人類の苦悩と幼年期の終わり

カソリックの聖地ファティマのオリーブ畑のすぐそばに、3人の羊飼いの子供たちの前に2度目の天使が現れた場所があります。
 
 羊たちの穏やかな顔と、葉っぱを食べる姿を見ていると永遠の時と自然の精妙さを感じます。

 その一方で人間は、大脳新皮質を獲得することで、優れた芸術や科学を生み出しましたが、同時に戦争や差別、環境汚染を生み出しました。 かつての職場の上司が、毎年年賀状に「小人閑居して不善をなす」の諺を書いてきてくれました。小人物は暇がたっぷりあると、とかく良くないことをする。当時仕事が忙しかった私への激励でもあり、同時に戒めの言葉だったように思います。

 確かに人間は暇になると、良いことも思いつく一方で、余計なことも考えがちです。人類全体を見れば、衣食住事足りたのに、新たな移動手段を発明し、同時に事故も発明しました。自然の食べ物に満足せず、危険な食品添加物を発明しました。さらに他国の領土を奪い、愚かな原発を発明しました。無限の快適さ、心地よさ、そして支配力、権勢欲を追求するばかりに、かえって不幸な社会を生み出したのです。

 東京からリスボンに移住してから、東京で重要だと考えていたこと、例えば生産性や効率を追求することがさほど重要でなくなりました。それよりも時間的なゆとりや人との親密さ、家族や地域社会の結束の方がはるかに大切に思えるようになったのです。
 異なる社会や文化に慣れたのではなく、価値観が変容したのです。

 私たちは、家庭や学校で教えられたこと、マスメディアで伝えられたことに良くも悪くも洗脳されてきました。全てではありませんが、学校では間違った歴史を教えられました。マスメディアにより本当に重要なことが知らされずに過ごしてきたことも多々あります。

 最近では、事前に原理を知らされれば明らかに危険であることがわかる新型コロナワクチン情報に関して、世界中で多くの人が騙されました。危険な新型コロナワクチンを製造した製薬会社も、ワクチン接種を推奨した政府やマスメディアも、恐るべき暇と退屈をもてあましたのでしょうか。

 明らかな間違いに目を背け、国民を洗脳する政府やマスメディアも、その根底に「暇」とそこから生じる「退屈」があるのでしょうか。

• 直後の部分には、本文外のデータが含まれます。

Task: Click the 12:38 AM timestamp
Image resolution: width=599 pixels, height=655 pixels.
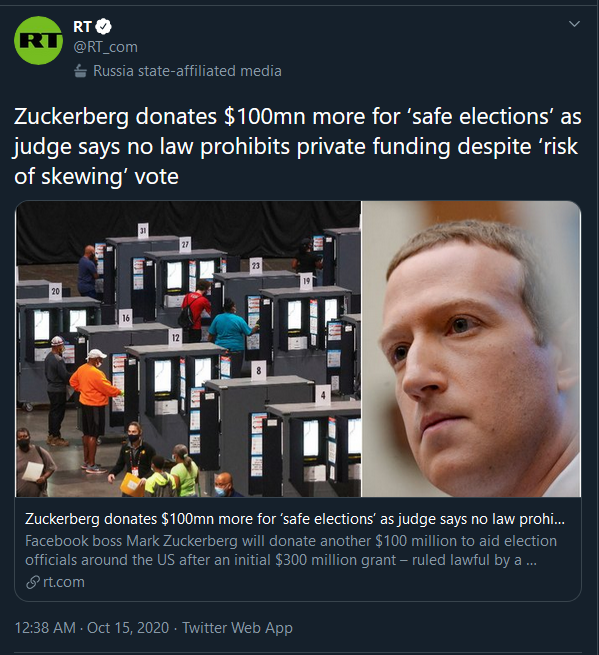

 哲学者マルティン・ハイデガーの退屈論は、これまで目を背けていたこの「退屈」について、私に新しい知見を与えてくれました。

 ハイデガーによると、人には3つの退屈があるそうです。一つ目は田舎の駅のホームで列車を1時間待つような退屈。2つ目は仕事をしていたら誰かからパーティーの誘いがあり仕事を中断して出席し、再び仕事に戻ってきたとき、あれも一種の退屈だったと気づくような退屈。そして3つ目が休みの日にふらっと街に出てウインドウショッピングをするような退屈。人はこの3つ目の退屈に目を向けることが大切とのことです。

 私はこの3つ目の退屈の中に、これからの人類の行く末を決める鍵があるように感じています。

 「小人閑居して不善をなす」は私自身への戒めの言葉であり、幼年期にあるとも言える人類の行く末を占う言葉ではないかと考える今日この頃です。